There are limitations to our study. Firstly, patients with severe laboratory abnormalities, mental status changes and CNS infections were not eligible for participation, thus these results may not be generalizable to critically ill patients. Additionally, baseline biomarker measurement allowed for the assessment of IRIS risk prediction but did not allow us to evaluate temporal changes in biomarker levels; an approach that might have improved our understanding of the pathophysiology of IRIS. It is also important to note that IRIS incidence wa
s higher in patients in Mexico compared to those in South Africa. This is likely explained by a higher prevalence of AIDS-defining illnesses among patients in Mexico as reported in our published clinical trial results (79.0% vs. 42.8%; Sierra-Madero et al., 2014).

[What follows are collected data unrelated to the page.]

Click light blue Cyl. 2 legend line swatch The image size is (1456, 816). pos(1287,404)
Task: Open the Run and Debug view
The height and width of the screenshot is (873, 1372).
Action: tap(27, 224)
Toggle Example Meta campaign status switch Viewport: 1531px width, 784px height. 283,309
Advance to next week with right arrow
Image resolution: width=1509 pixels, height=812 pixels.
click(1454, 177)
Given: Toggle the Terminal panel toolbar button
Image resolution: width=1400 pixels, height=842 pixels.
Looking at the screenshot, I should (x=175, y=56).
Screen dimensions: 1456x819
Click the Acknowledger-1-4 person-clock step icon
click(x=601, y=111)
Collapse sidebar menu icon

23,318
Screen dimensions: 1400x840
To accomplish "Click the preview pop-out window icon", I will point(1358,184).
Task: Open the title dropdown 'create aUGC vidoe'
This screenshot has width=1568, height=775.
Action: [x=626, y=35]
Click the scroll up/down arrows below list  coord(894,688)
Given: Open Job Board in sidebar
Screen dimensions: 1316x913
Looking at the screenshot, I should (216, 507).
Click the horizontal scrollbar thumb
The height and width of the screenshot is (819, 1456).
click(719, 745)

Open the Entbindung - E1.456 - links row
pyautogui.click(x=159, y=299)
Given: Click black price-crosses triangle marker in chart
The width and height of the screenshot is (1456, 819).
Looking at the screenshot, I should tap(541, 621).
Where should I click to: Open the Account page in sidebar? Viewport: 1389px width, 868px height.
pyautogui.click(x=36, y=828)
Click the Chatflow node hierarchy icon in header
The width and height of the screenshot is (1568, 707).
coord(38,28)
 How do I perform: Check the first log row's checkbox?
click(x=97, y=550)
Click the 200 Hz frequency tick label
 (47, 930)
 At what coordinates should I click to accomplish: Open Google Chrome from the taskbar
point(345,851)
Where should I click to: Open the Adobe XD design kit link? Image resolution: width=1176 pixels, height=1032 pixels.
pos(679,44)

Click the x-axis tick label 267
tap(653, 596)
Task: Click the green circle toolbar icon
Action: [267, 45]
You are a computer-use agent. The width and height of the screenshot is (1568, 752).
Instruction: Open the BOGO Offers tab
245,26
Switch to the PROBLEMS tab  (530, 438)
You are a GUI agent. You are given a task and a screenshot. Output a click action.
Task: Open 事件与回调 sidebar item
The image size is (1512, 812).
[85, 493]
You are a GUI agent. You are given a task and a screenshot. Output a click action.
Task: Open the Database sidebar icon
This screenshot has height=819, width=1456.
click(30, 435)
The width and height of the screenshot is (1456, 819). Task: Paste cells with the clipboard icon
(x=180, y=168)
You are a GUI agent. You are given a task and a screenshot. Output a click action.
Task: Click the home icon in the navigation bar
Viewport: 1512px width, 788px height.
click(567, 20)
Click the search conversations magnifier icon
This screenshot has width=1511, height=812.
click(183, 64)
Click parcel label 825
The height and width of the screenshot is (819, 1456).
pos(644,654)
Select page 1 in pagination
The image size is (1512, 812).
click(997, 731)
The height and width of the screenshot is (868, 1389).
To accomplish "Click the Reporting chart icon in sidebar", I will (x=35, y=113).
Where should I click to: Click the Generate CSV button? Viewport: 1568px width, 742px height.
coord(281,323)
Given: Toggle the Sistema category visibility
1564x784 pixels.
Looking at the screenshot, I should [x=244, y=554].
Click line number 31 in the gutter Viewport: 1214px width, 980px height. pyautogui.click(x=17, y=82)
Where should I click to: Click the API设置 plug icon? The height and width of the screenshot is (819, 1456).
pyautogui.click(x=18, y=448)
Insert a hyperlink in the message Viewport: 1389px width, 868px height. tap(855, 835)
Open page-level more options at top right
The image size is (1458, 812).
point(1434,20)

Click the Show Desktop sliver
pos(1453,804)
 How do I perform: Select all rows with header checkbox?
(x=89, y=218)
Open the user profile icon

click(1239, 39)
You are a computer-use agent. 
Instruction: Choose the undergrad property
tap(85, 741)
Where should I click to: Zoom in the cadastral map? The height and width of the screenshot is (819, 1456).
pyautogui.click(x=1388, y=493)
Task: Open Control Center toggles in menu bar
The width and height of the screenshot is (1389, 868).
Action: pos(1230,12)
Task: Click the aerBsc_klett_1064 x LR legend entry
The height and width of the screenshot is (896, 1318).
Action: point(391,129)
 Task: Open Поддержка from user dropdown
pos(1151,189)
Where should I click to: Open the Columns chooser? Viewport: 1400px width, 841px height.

The active form of vitamin D has anti-inflammatory properties and higher vitamin D levels are associated with lower risks of immune-mediated disorders, multiple sclerosis and graft versus host disease (Salzer et al., 2012; von Bahr et al., 2015). In a randomized clinical trial of vitamin D supplementation in patients with TB, a subset of patients with a polymorphism in the vitamin D receptor showed improved infection clearance (Martineau et al., 2011). Most patients with HIV infection in low-resource settings have demonstrable vitamin D
deficiency and this deficiency is directly related to the degree of immunosuppression (Aziz et al., 2013). A recent clinical trial of vitamin D supplementation in HIV infection showed a reduction in immune activation, suggesting an anti-inflammatory role (Fabre-Mersseman et al., 2014). Consistent with those results, our study revealed an association between lower vitamin D levels and IRIS risk. In contrast, a recent nested case–control study of TB-IRIS in HIV linked severe vitamin D deficiency with underlying inflammation, irrespective of IRIS status, suggesting that low vitamin D levels represent markers of inflammation, rather than of IRIS itself (Conesa-Botella et al., 2012). This hypothesis may best explain why a trend for significance between TB-IRIS risk and vitamin D was not upheld after multivariate adjustment. However in the same study, while corticosteroid use improved inflammatory cytokine expression, it did not influence vitamin D levels, suggesting that in this setting vitamin D deficiency may not be driven by inflammation but rather may drive it or alternatively, may play an independent role in IRIS pathogenesis (Conesa-Botella et al., 2012).